No group of American minority voters shifted allegiance more dramatically in the 1930s than Black Americans did. Up until the New Deal era, Blacks had shown their traditional loyalty to the party of Lincoln by voting overwhelmingly the Republican ticket. By the end of F.D. Roosevelt’s first administration, however, they tremendously voted the Democratic ticket. The decades long, wholesale attachment of Blacks to the party of Lincoln, with its laudable efforts to support Blacks (Emancipation Proclamation and Reconstruction) was understandable and inevitable enough. The anomaly was the massive shift by Blacks to the Democratic Party, traditionally identified with its long list of constant anti-Black and premeditated opposition to Black liberation: opposition to emancipation and Reconstruction, and with an ongoing record of all forms of racial discrimination, segregation, disfranchisement, exclusion, white primaries, and white supremacy. The transformation of the Black vote from solidly Republican to solidly Democratic did not happen instantaneously, but rather it developed over decades of maturing as a result of the amalgamated efforts of Presidents and Black leaders. The move of Black voters toward the Democratic Party was part of a nationwide trend that had occurred with the creation of the Roosevelt Coalition of1936. This national shift would make the Democrats the majority party for the next several decades including a very decisive margin of Black voters in the balance of power.

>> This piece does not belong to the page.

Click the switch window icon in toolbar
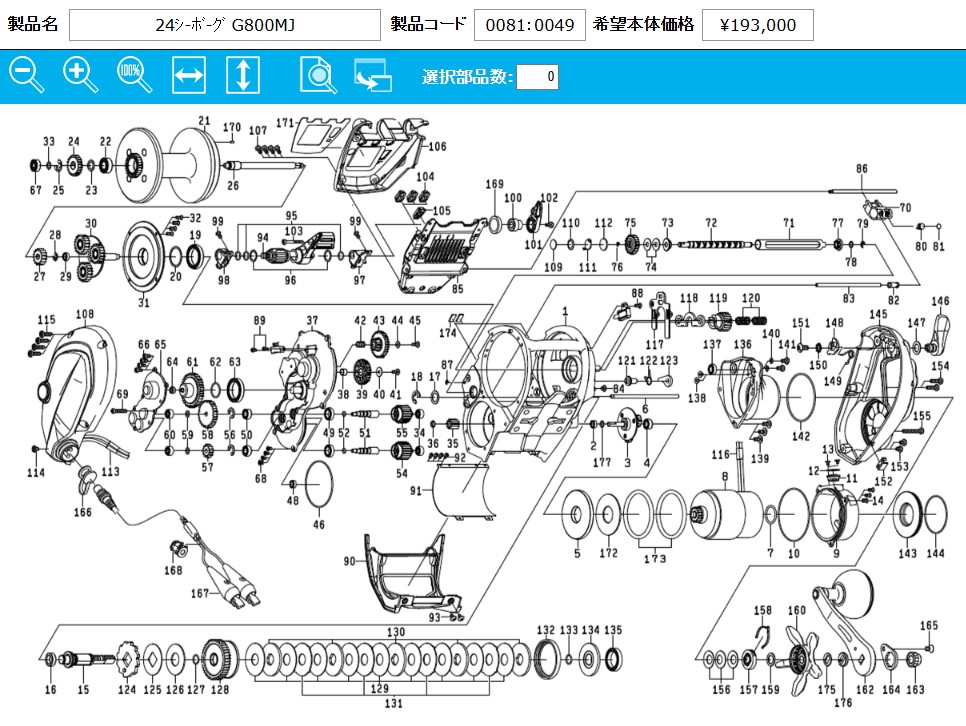The width and height of the screenshot is (966, 726). [x=371, y=76]
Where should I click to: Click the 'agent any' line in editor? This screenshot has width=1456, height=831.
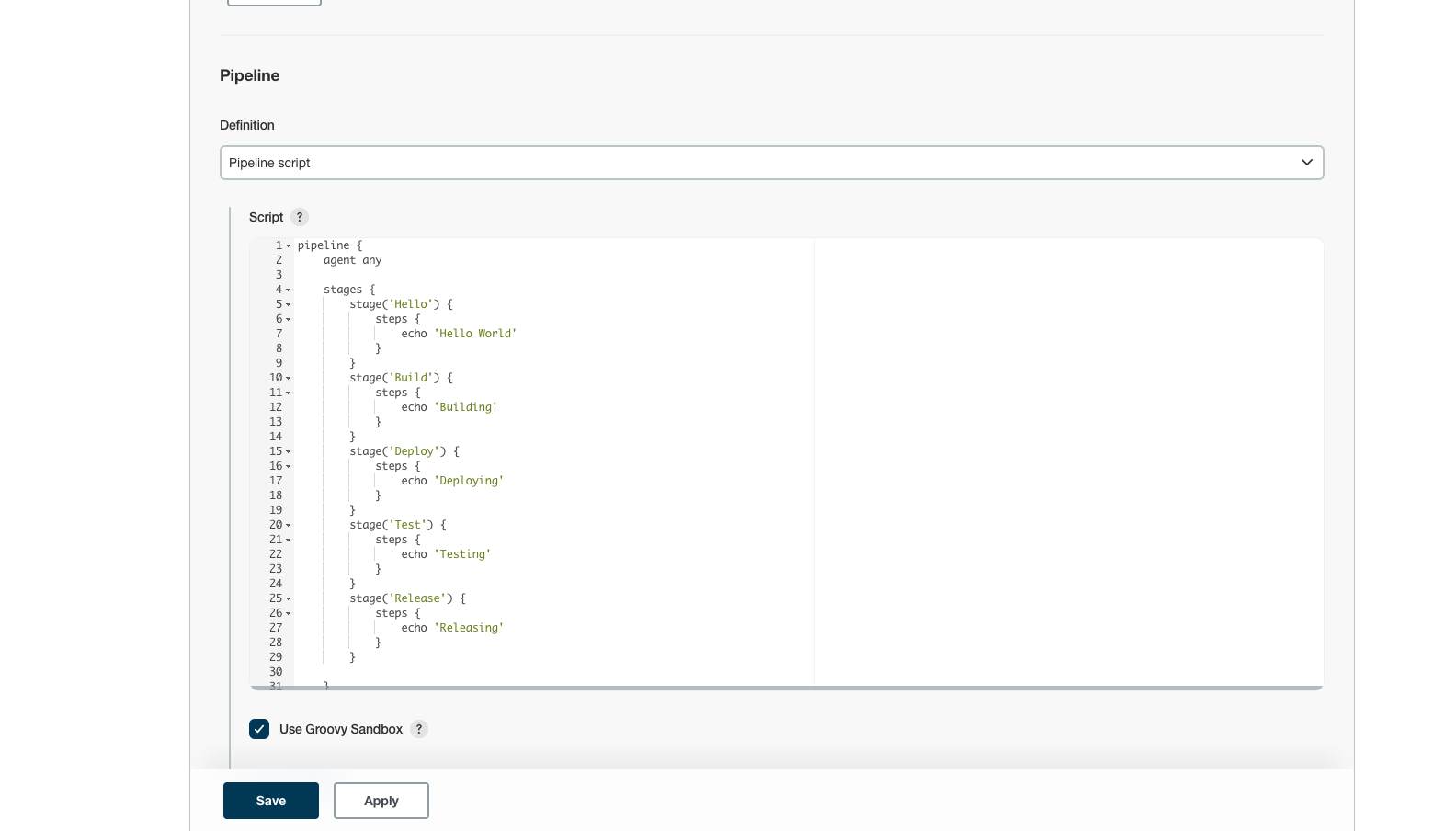[x=352, y=260]
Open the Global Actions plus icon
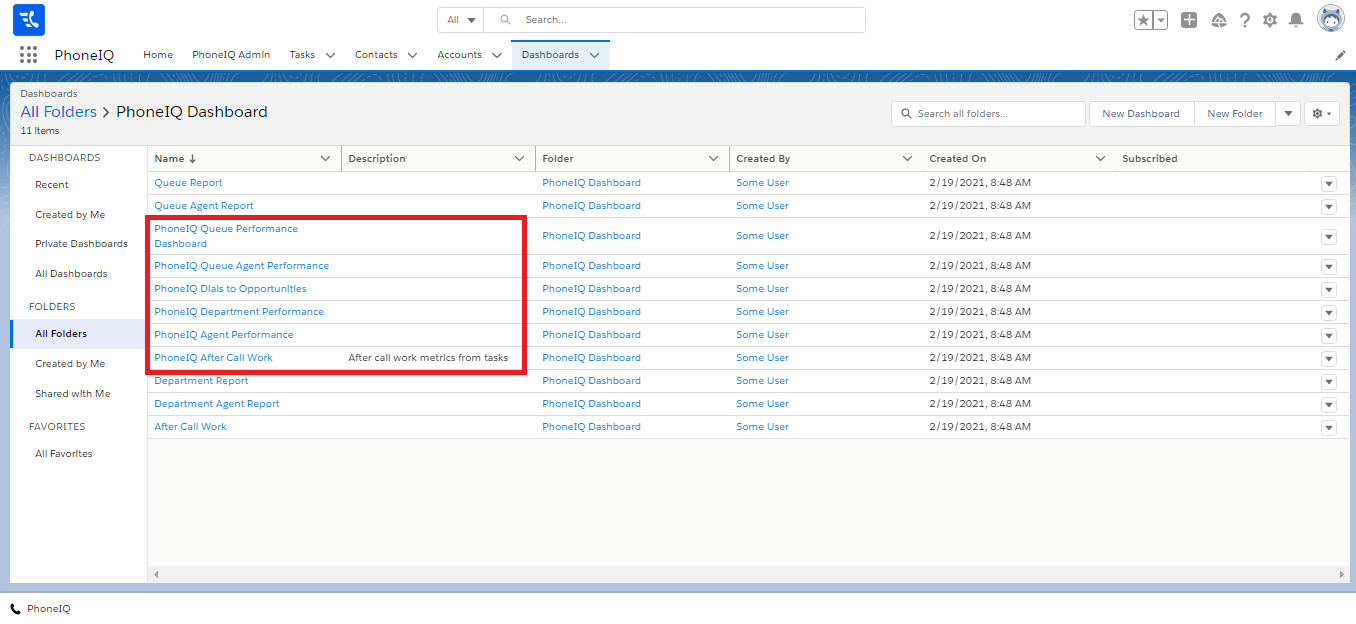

The New Electoral Politics of Race

Author : Matthew Justin Streb
Publisher : University Alabama Press
Page : 280 pages
File Size : 54,7 Mb
Release : 2002
Category : History
ISBN : UOM:39015055846037

Get Book

The New Electoral Politics of Race by Matthew Justin Streb Pdf

Almost 40 years later, segregation is no longer legal, tensions between blacks and whites may have lessened, and the influx of large numbers of African Americans into the electorate has forced politicians to court black voters.".

Race Rules

Author : Baodong Liu,James M. Vanderleeuw
Publisher : Lexington Books
Page : 179 pages
File Size : 45,8 Mb
Release : 2007-10-15
Category : Political Science
ISBN : 9780739159866

Get Book

Race Rules by Baodong Liu,James M. Vanderleeuw Pdf

Race Rules: Electoral Politics in New Orleans, 1965-2006 examines one of the innumerable ramifications of Hurricane Katrina: a reversal in the decades-long process of racial transition, from white dominant to black dominant. The electoral consequences of such a racial change - in a city where race has historically played a pronounced social, economic, and political role - are potentially dramatic. In light of the 2006 New Orleans mayoral election, the following emerges as a significant question: Does a change in the population's racial composition mean a reversal in the political status of African Americans in New Orleans? To address this question, Liu and Vanderleeuw investigate racial voting patterns in New Orleans' municipal elections over a forty year span from 1965 to 2006.Race Rules argues that as an enduring influence in urban politics race manifests as either electoral conflict or electoral accommodation, but not as acceptance of the political empowerment of 'other race' members.